With growing concern about the Australian nickel industry due to growing international competition from Indonesian producers, Chalmers argues that “critical minerals industries and supply chains are not reliable enough or sustainable enough”.

“Right now, we don’t have the right market structures to reward global producers that improve their environmental and social footprint,” he says, in an advance copy of the speech.

“We should look to reward sellers that invest in improving the quality and sustainability of critical minerals.”

“This should include consideration of a differentiated international trading market for resources produced to higher [environmental, social and governance] standards.”

The comments appear to leave open international cooperation to impose tariffs on less environmentally sustainable minerals exports, along the lines of the European Union’s carbon tariffs.

In August the climate change and energy minister, Chris Bowen, said his department would begin consulting on whether Australia should adopt a so-called cross-border adjustment mechanism (CBAM) to avoid disadvantaging domestic companies.

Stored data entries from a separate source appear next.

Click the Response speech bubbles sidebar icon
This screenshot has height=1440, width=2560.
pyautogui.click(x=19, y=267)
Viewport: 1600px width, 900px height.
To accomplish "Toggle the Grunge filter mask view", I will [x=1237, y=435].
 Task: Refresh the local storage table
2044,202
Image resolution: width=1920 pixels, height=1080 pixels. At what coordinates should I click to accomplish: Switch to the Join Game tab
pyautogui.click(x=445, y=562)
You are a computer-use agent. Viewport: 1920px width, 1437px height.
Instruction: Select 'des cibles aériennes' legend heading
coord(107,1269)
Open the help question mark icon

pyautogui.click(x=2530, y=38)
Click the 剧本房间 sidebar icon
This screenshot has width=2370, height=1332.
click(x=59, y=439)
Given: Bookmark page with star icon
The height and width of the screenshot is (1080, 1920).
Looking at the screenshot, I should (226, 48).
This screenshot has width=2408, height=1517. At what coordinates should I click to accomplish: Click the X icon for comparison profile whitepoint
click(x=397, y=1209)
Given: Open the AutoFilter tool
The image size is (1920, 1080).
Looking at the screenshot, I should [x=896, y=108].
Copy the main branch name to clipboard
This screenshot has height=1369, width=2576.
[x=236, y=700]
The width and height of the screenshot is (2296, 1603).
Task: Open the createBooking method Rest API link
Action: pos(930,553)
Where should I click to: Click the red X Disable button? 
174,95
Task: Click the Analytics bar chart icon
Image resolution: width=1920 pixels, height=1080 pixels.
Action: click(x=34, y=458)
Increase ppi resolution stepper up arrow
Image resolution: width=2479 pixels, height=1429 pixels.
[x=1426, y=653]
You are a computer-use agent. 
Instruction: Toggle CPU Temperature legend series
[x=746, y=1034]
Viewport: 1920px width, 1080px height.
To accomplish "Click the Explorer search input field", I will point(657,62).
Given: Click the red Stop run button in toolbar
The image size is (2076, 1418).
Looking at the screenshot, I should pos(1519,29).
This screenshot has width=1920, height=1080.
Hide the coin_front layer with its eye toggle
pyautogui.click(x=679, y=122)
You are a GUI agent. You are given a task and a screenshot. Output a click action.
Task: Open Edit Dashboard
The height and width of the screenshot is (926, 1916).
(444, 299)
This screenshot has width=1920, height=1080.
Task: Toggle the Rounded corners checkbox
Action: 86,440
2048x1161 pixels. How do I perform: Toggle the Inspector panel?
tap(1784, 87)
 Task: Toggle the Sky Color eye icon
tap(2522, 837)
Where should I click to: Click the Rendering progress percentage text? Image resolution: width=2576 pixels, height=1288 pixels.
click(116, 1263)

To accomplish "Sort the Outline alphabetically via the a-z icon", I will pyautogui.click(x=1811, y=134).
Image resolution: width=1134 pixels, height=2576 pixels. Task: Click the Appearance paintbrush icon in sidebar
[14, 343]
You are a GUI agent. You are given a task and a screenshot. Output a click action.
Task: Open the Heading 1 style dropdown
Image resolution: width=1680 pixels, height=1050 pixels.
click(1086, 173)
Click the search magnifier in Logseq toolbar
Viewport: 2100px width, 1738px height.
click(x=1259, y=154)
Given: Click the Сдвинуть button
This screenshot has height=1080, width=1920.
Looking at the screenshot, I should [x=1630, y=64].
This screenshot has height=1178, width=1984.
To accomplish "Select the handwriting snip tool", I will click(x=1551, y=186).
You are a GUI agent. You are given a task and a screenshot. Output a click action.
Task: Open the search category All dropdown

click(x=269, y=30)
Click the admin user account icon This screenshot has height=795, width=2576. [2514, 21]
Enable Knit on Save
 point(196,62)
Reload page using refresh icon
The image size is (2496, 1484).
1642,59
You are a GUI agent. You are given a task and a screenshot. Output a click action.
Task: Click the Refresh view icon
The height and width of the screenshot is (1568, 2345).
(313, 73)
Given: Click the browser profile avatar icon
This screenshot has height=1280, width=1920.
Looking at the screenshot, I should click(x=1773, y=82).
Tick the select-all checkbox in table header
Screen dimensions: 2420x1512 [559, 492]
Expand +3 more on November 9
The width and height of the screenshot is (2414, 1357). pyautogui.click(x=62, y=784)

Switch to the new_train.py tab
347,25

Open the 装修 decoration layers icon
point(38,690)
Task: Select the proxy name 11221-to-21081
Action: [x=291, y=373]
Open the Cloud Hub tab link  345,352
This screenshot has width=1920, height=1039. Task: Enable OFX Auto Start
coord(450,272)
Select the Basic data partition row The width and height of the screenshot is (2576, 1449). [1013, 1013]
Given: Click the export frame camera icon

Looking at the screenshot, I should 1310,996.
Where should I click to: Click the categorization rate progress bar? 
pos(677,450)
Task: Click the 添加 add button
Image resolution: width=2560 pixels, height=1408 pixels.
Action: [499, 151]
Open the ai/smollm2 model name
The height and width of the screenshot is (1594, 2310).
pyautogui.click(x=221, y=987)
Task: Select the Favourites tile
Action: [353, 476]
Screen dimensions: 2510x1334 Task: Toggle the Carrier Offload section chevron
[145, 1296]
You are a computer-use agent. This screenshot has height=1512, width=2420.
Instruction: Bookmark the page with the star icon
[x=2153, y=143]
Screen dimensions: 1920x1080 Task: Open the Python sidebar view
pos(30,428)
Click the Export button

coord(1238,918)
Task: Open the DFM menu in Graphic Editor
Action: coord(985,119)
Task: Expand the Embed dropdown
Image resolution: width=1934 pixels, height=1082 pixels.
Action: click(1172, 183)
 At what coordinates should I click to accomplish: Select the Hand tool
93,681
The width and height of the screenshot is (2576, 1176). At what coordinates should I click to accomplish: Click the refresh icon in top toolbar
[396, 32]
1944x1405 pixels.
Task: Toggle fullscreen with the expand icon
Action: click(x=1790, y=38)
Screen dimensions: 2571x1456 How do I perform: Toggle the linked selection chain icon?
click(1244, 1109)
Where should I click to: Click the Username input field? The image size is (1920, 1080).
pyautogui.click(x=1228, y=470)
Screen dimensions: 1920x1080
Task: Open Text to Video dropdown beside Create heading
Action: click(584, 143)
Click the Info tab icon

Steel and cement would be the first two products to be considered.

In his speech to the G20, Chalmers says that “inflation remains our major concern but for most of us the balance of risks in the economy has shifted, is shifting, or will shift before long from inflation to growth”.

Chalmers says that the Australian government expects “growth in next week’s December national accounts to be quite weak”.

This is “the inevitable consequence of global uncertainty, higher interest rates and cost of living pressures”, he says.

“Inflation has moderated substantially in Australia since its peaks in 2022 and the monthly inflation gauge that came out today is further evidence that inflation is moderating in welcome ways – but we’d like it to moderate further and faster.”

On Wednesday the Australian Bureau of Statistics revealed the consumer price index was 3.4% in January, fuelling hopes of interest rate cuts from the current cash rate of 4.35%.

Surveying conditions around the world, Chalmers notes that “global inflation has peaked, issues in the banking system have been well-contained and growth in some major economies like the United States has defied expectations”.

“But since we last met we’ve seen technical recessions confirmed in Japan and the United Kingdom, two good friends and two big and important economies.

“Around a quarter of the G20 has recorded a recession or just narrowly avoided one.

“This is before the lagged effect of the synchronised tightening of monetary policy is fully-felt.”

In a separate G20 speech about inequality, Chalmers argues that the global financial crisis, pandemic and spike in inflation “all risk turbocharging the inequalities and vulnerabilities which threaten our communities and our economies and diminish our politics”.

Chalmers notes “five big shifts” around the world: from hydrocarbons to renewables; from information technology to artificial intelligence; from younger populations to older; the changing composition of our industrial bases; and from globalisation to fragmentation.

Chalmers argues governments must do “everything we can to ensure our people are the beneficiaries of this change rather than victims of change” including by allowing people to “earn more and keep more of what they earn”.

“Our agenda needs to be middle-out and bottom-up, not top-down.”

On Tuesday evening the Australian parliament passed Labor’s $359bn tax cut package, delivering bigger savings to low and middle-income earners earning less than $146,486.